Ya, gema Pokemen GO mulai memantul ke seluruh penjuru smartphone dunia ketika pertama kali dirilis untuk tahap uji coba pada 6 Juli 2016 lalu, bertepatan dengan Hari Raya Idul Fitri 1437 H. Publik Tanah Air yang sebagian besar masih dilanda euforia mudik dan berlebaran baru mulai mengganas heboh menyambut Pokemon GO pada H+3. Saya sendiri pun sangat antusias menyambut Pokemon GO dan penasaran bagaimana rasanya bermain game legendaris Pokemon berbalut sesuatu yang masih baru, teknologi Augmented Reality.

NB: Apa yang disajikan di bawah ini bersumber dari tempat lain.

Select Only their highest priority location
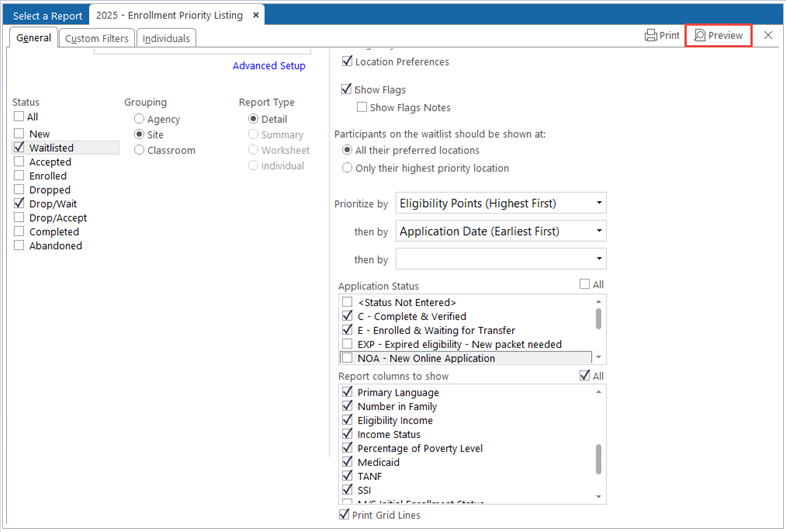 point(348,168)
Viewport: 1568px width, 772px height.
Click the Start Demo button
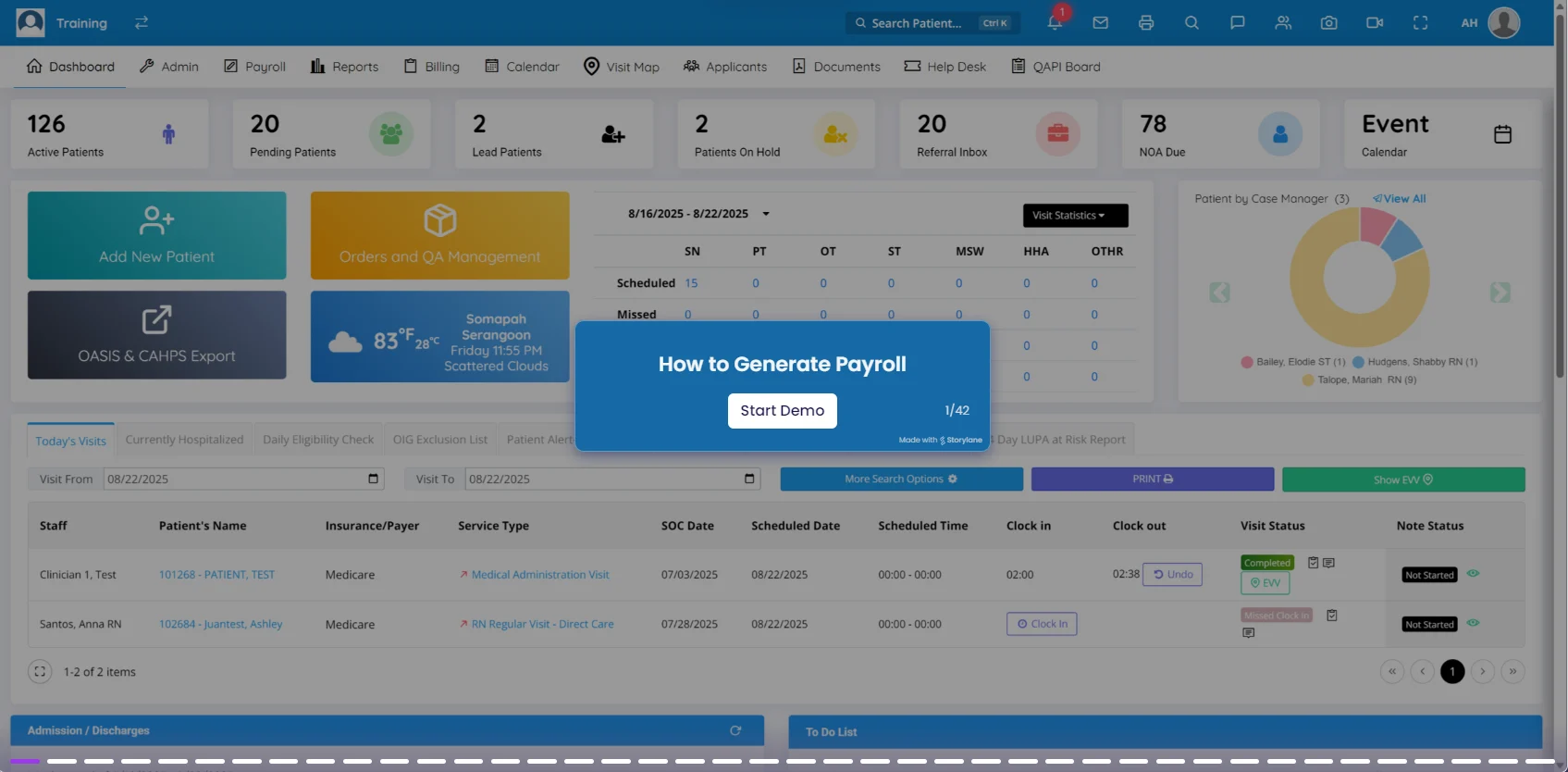click(x=782, y=411)
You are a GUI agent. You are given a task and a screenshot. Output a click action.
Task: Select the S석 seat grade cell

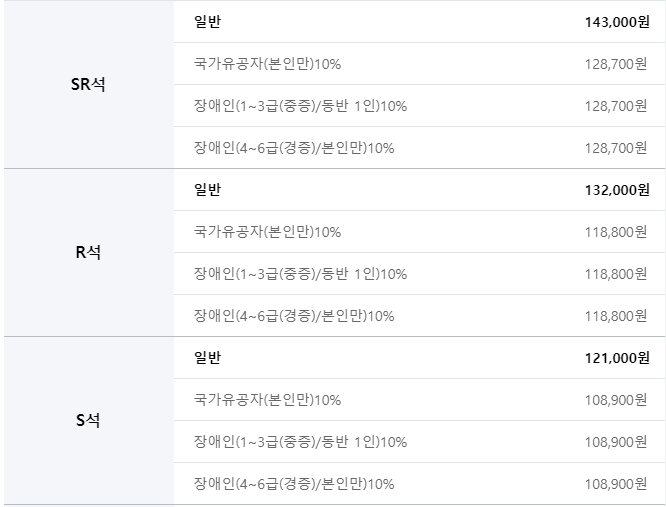89,420
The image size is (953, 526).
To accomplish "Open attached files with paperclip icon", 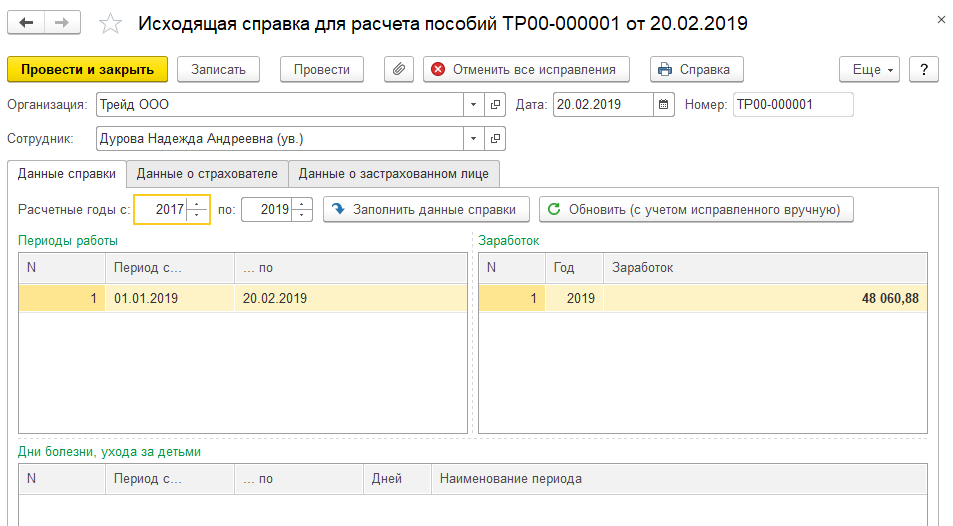I will click(x=398, y=69).
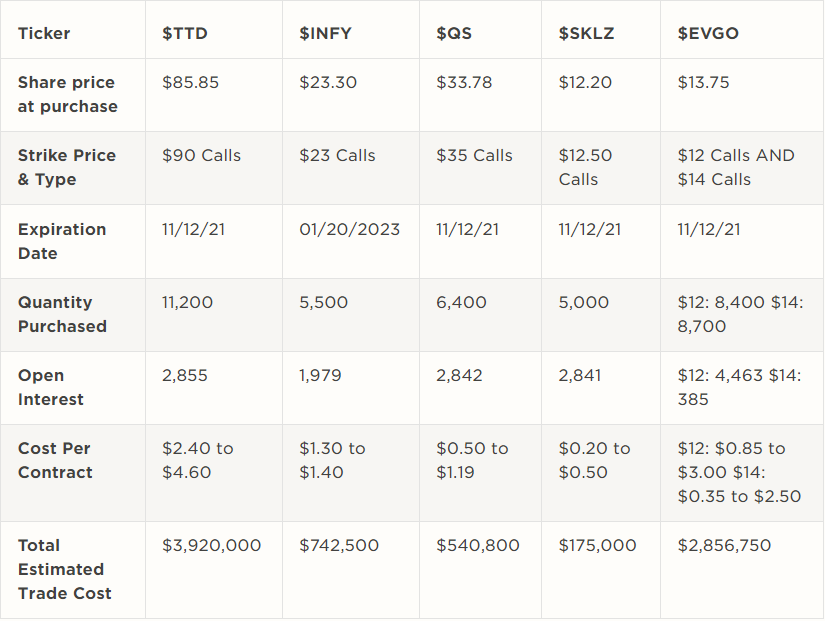Click the $2,856,750 total trade cost
This screenshot has width=825, height=621.
pos(724,545)
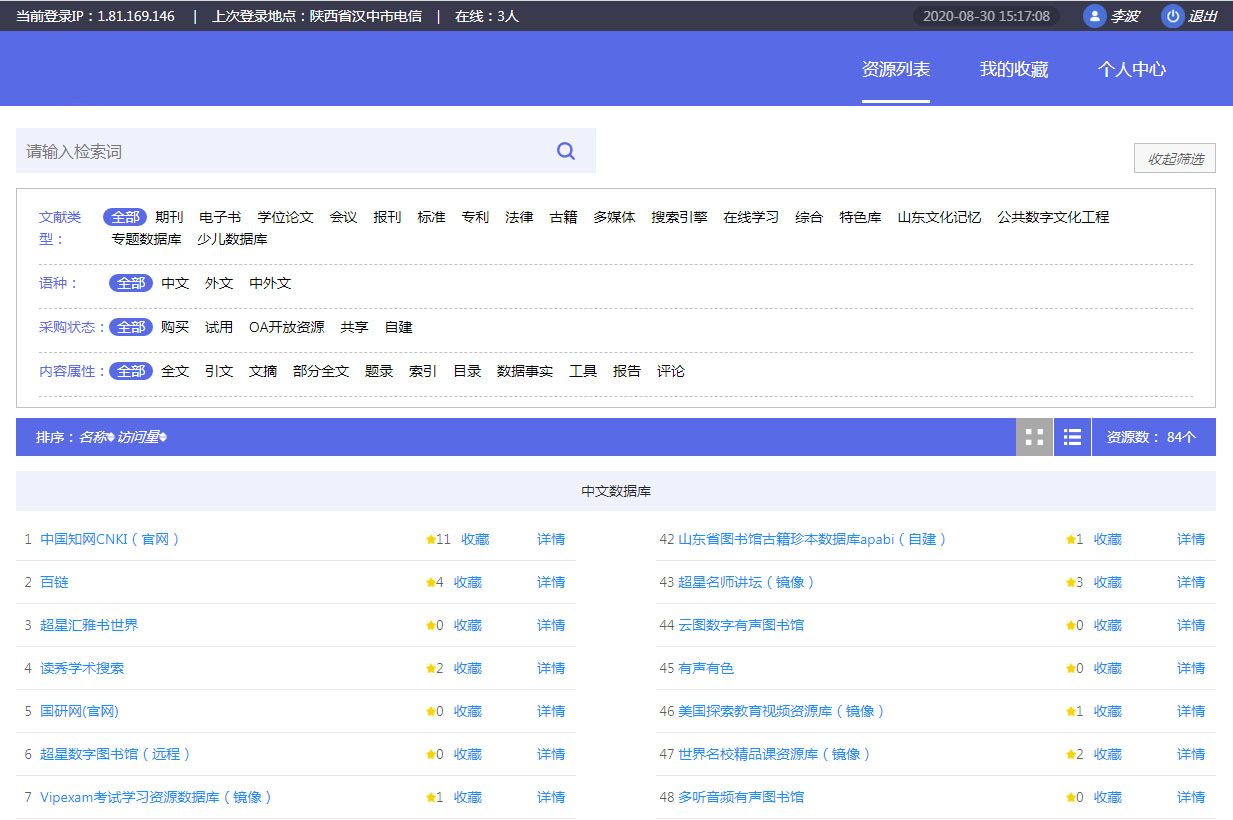Select 购买 purchase status filter
Screen dimensions: 1233x820
point(175,327)
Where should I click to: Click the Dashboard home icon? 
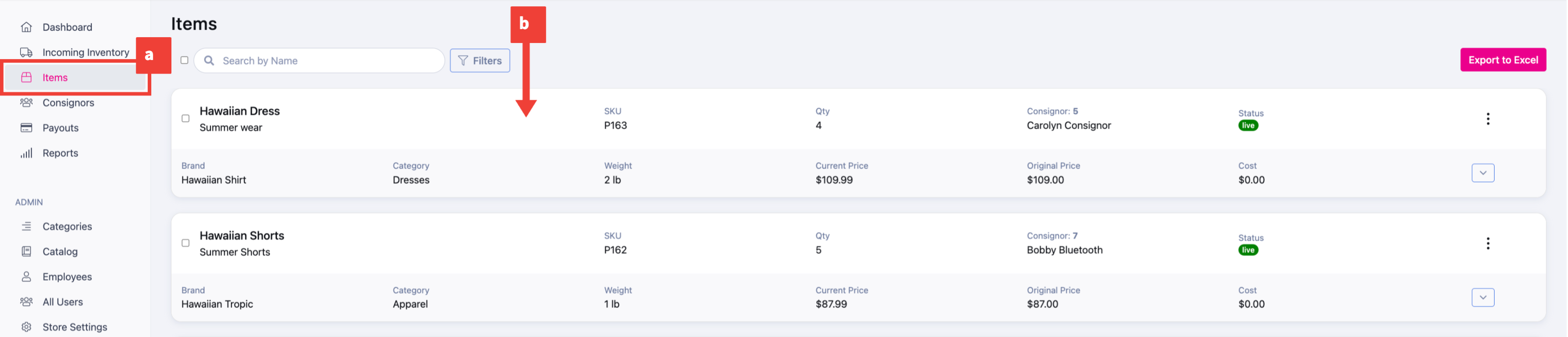click(x=26, y=27)
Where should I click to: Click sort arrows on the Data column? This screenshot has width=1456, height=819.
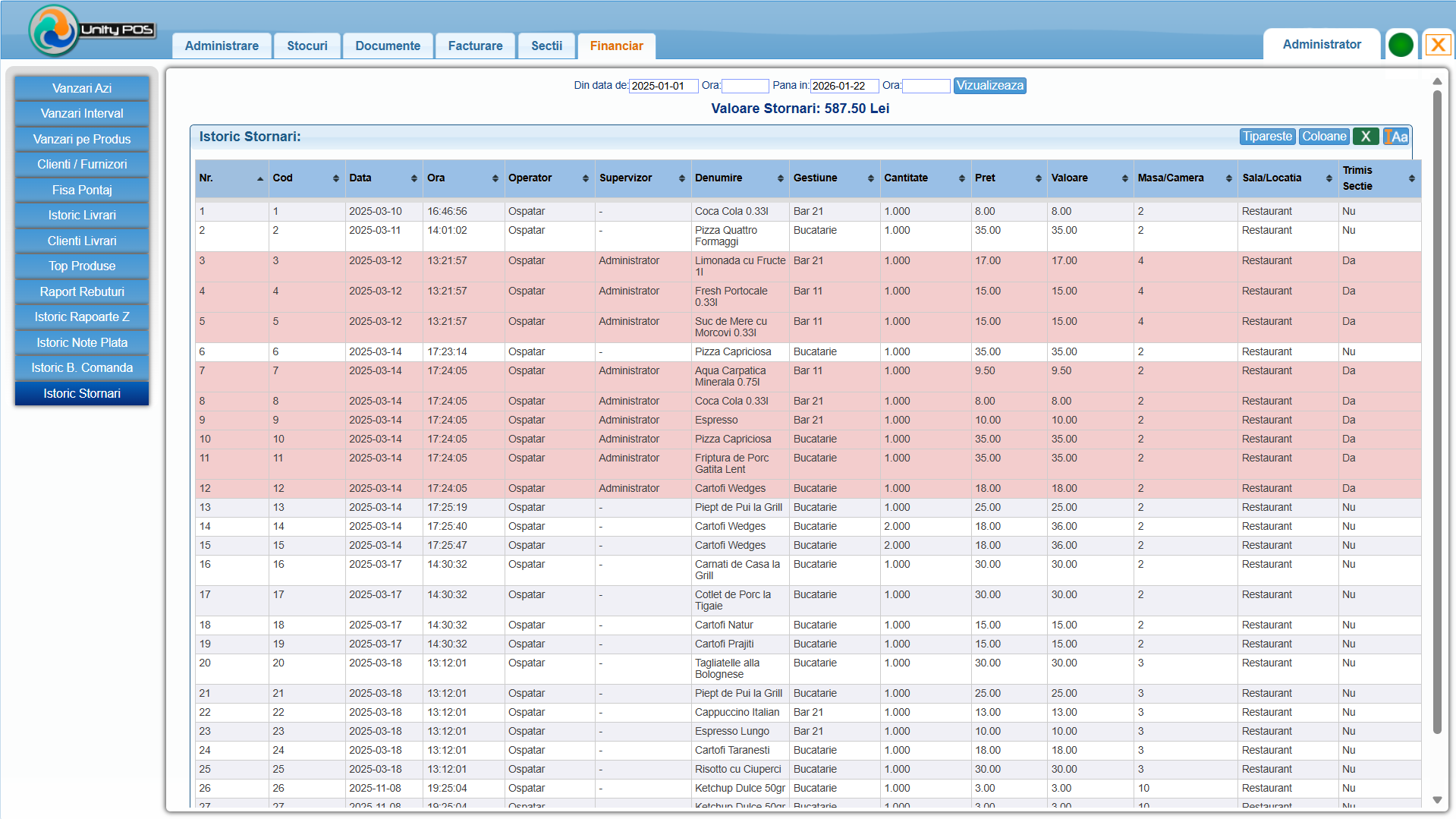[x=414, y=178]
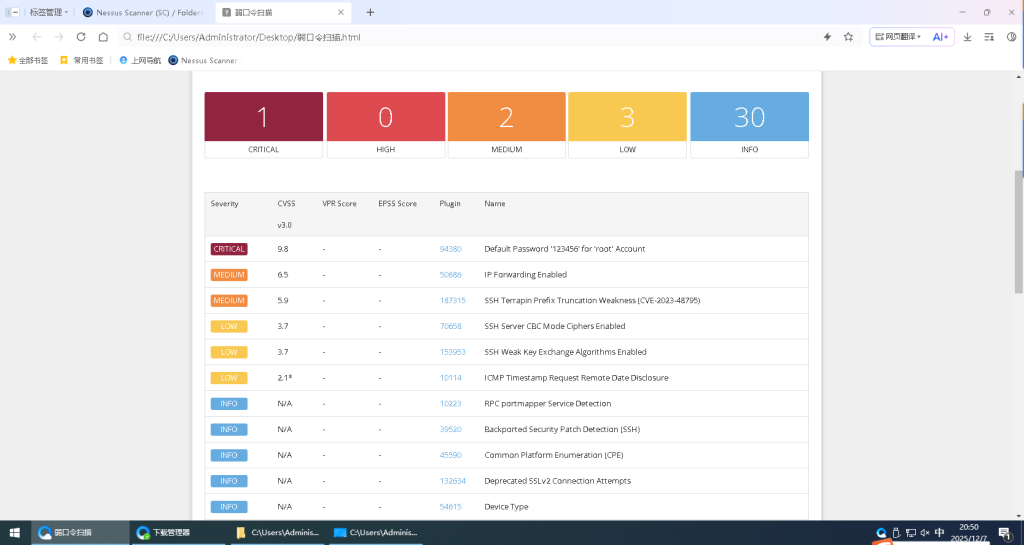Click the blue INFO count tile showing 30
The height and width of the screenshot is (545, 1024).
coord(749,118)
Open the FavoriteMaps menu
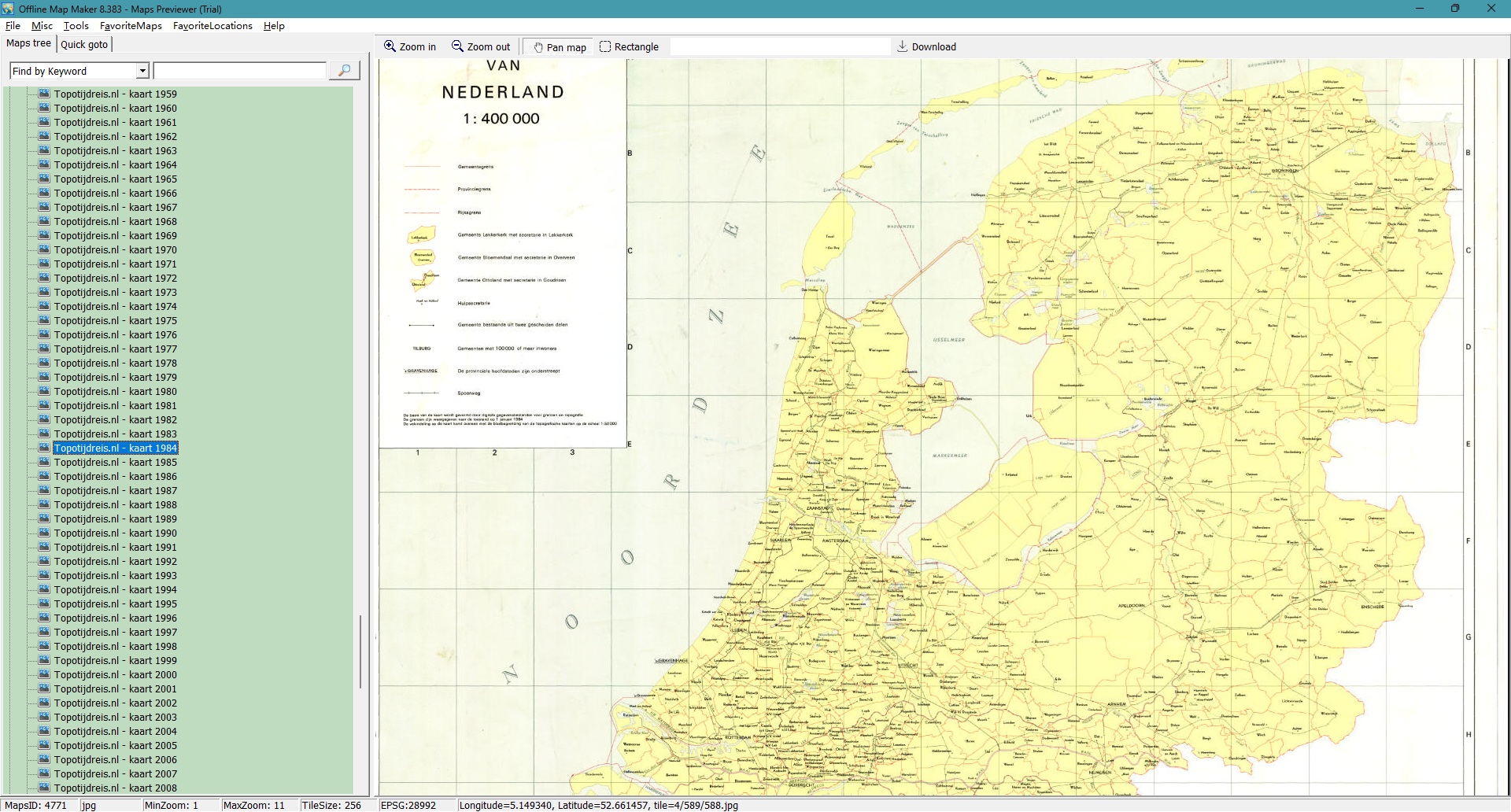The height and width of the screenshot is (812, 1511). point(131,26)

Hasilnya sungguh bikin ketagihan. Pantas bila beberapa artikel di dunia maya menyebut Pokemon GO sama candunya dengan narkotika, bahkan mungkin lebih akut kadar candunya. Perlahan, saya menyadari ada sesuatu yang perlu dikritisi dalam Pokemon GO. Hanya bertahan 48 Jam saya menikmati Pokemon GO. Sesudahnya saya log out dan belum pernah log in kembali, Alasannya akan saya ulas di paragraf terakhir.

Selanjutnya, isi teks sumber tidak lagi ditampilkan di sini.